Task directions =>
Which lines in the items below contain the string "icon"? Pull out each of them, and count only matches that have the same capitalization.

** start of Data for the task **

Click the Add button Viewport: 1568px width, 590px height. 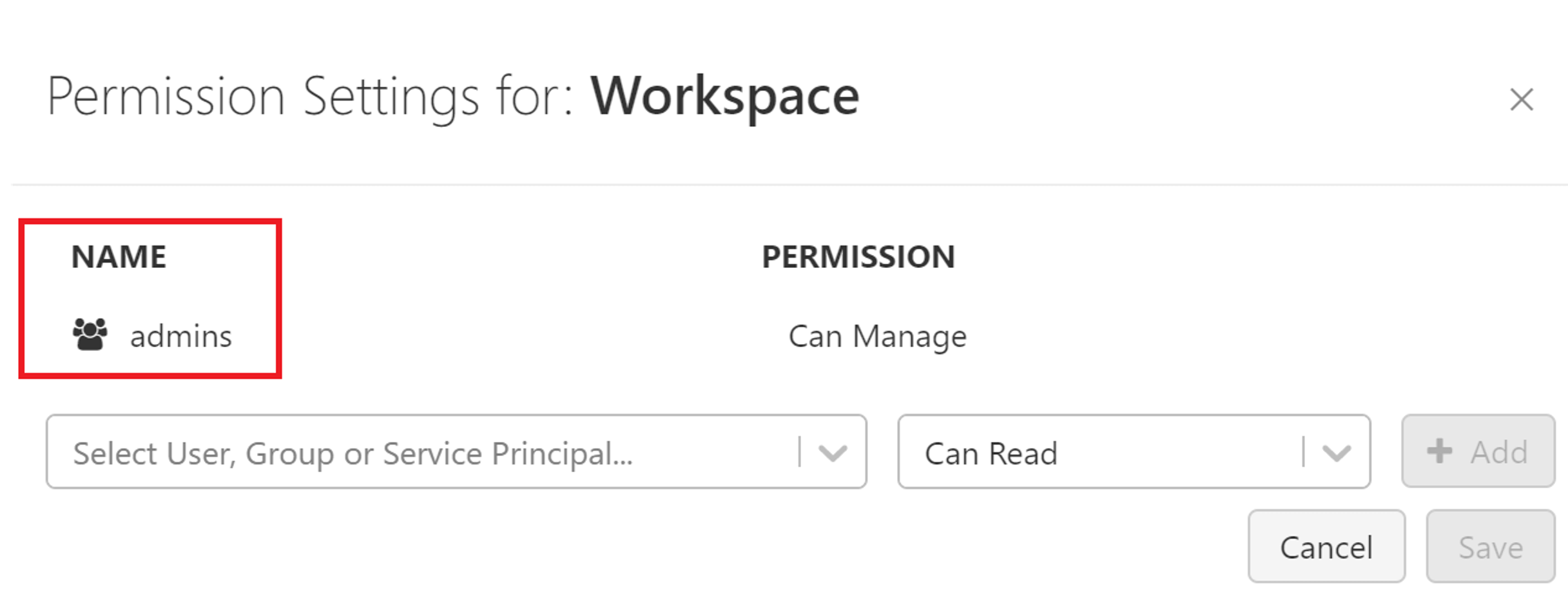click(1476, 451)
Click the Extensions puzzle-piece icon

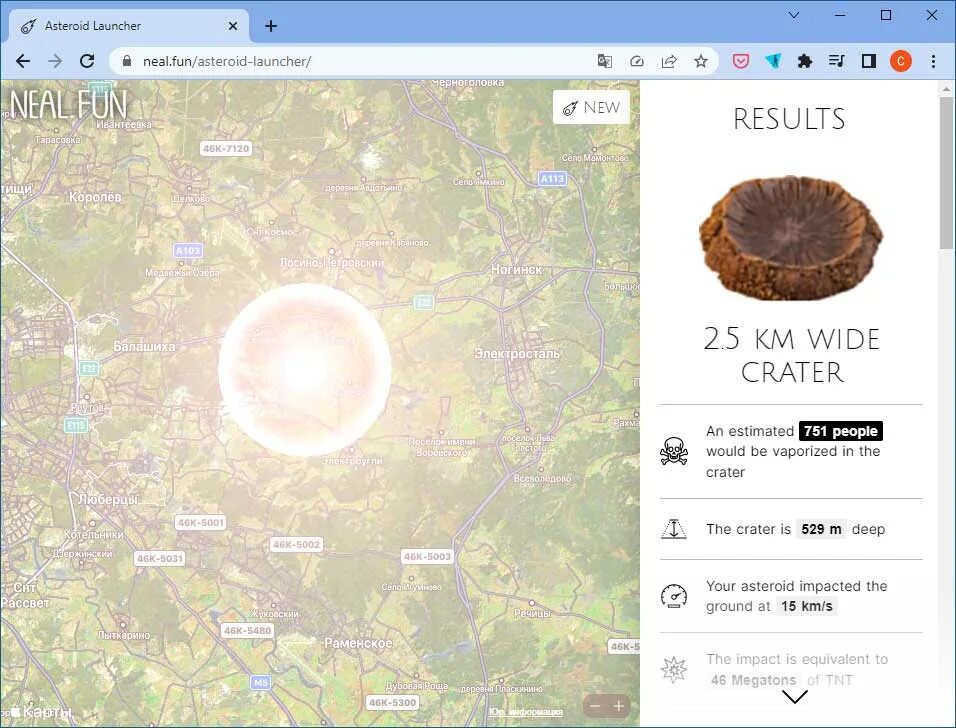click(x=804, y=61)
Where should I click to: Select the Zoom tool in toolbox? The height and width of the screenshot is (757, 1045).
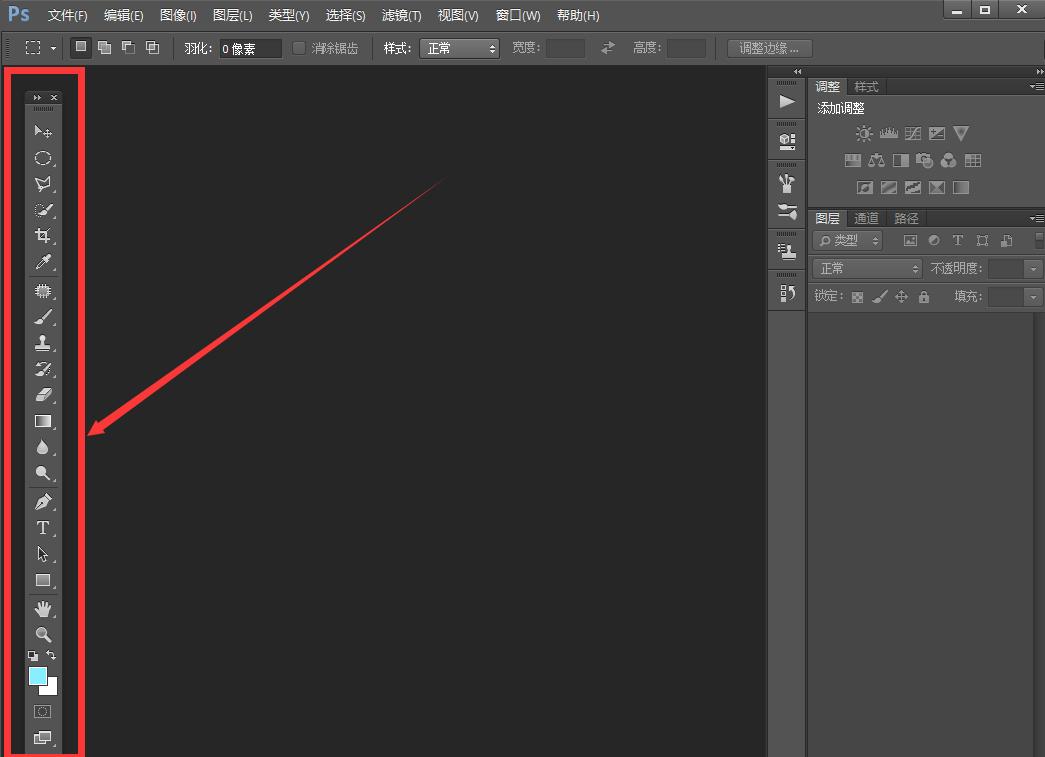[x=43, y=635]
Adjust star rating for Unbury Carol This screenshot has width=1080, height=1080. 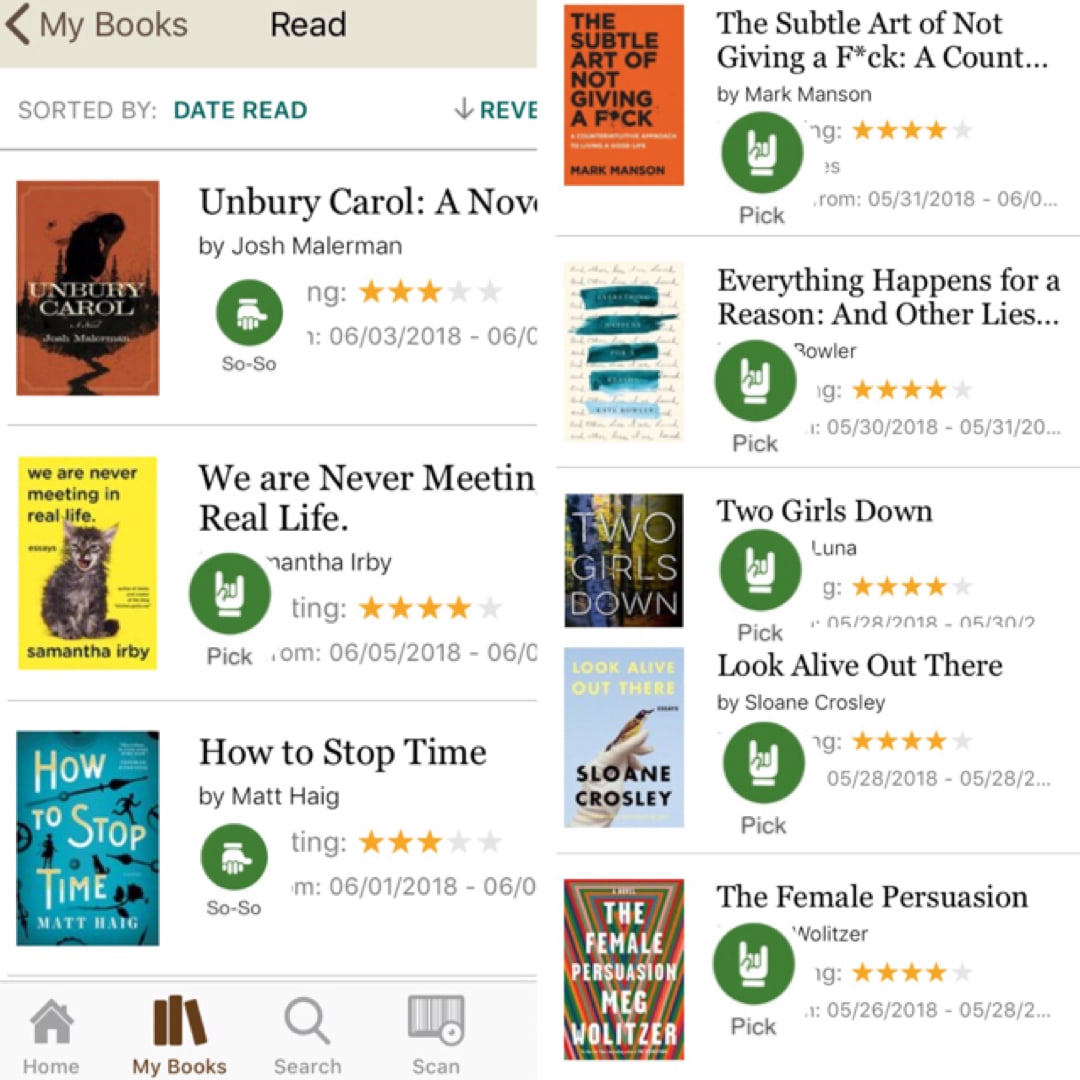coord(430,292)
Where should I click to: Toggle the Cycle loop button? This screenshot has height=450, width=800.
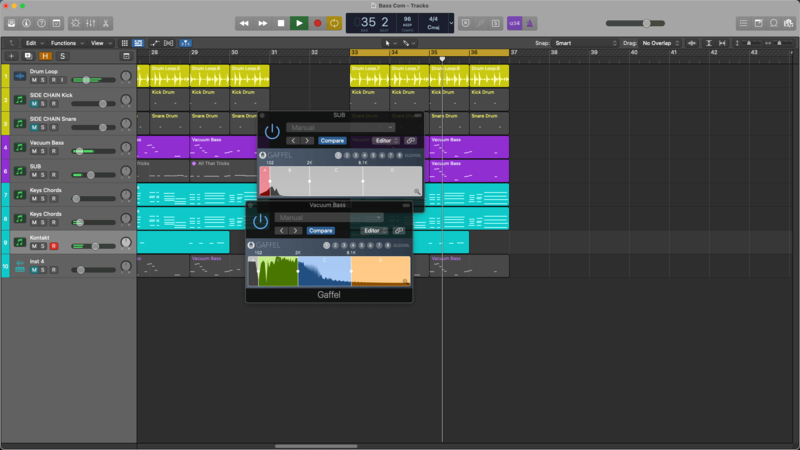coord(335,23)

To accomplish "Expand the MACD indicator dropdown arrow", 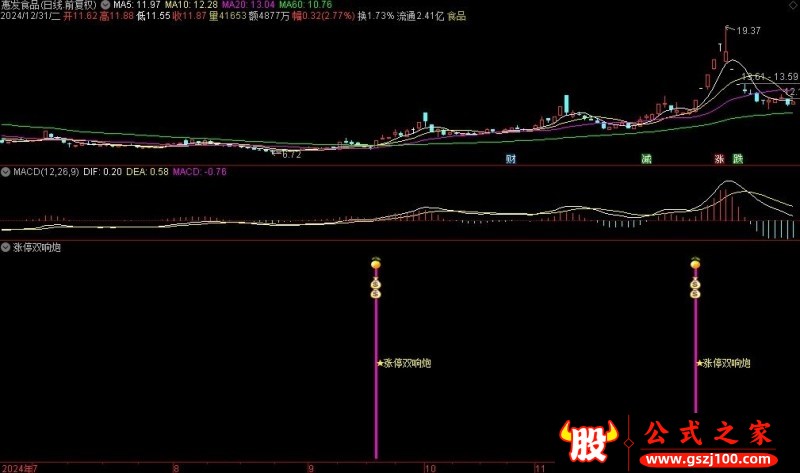I will click(6, 172).
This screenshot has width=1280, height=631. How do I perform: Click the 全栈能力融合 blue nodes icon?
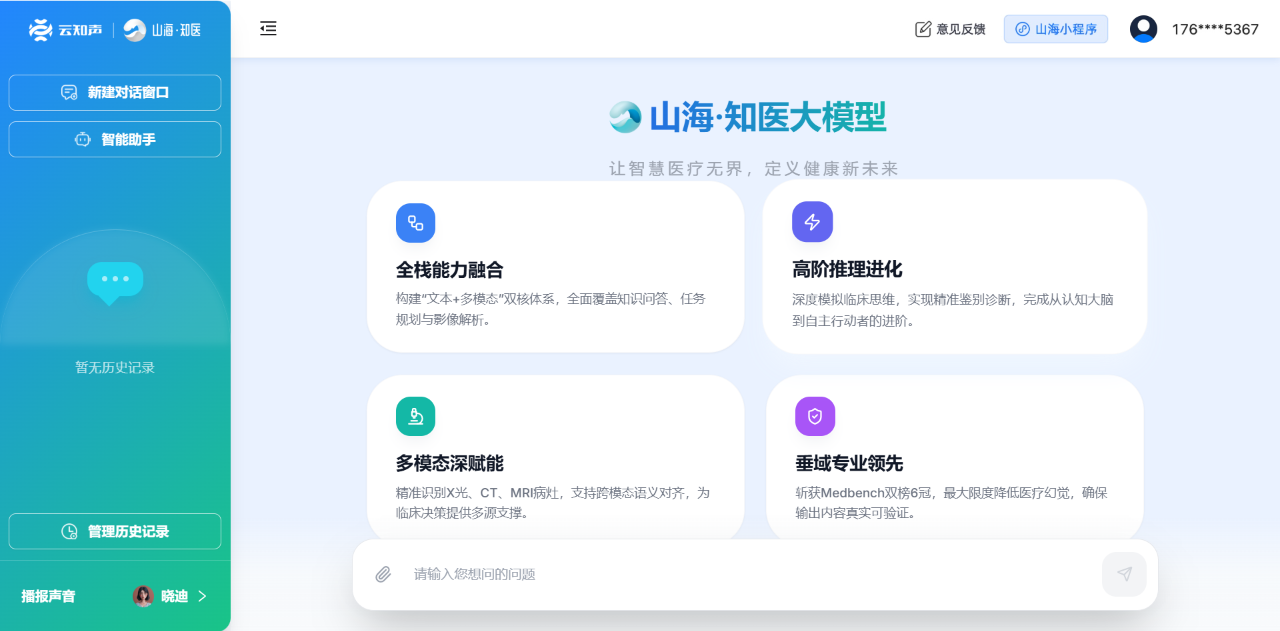pos(415,222)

** end of Data for the task **

Task solution =>
Click the Extensions puzzle-piece icon
This screenshot has width=1280, height=631. How do I perform: Click the 全栈能力融合 blue nodes icon?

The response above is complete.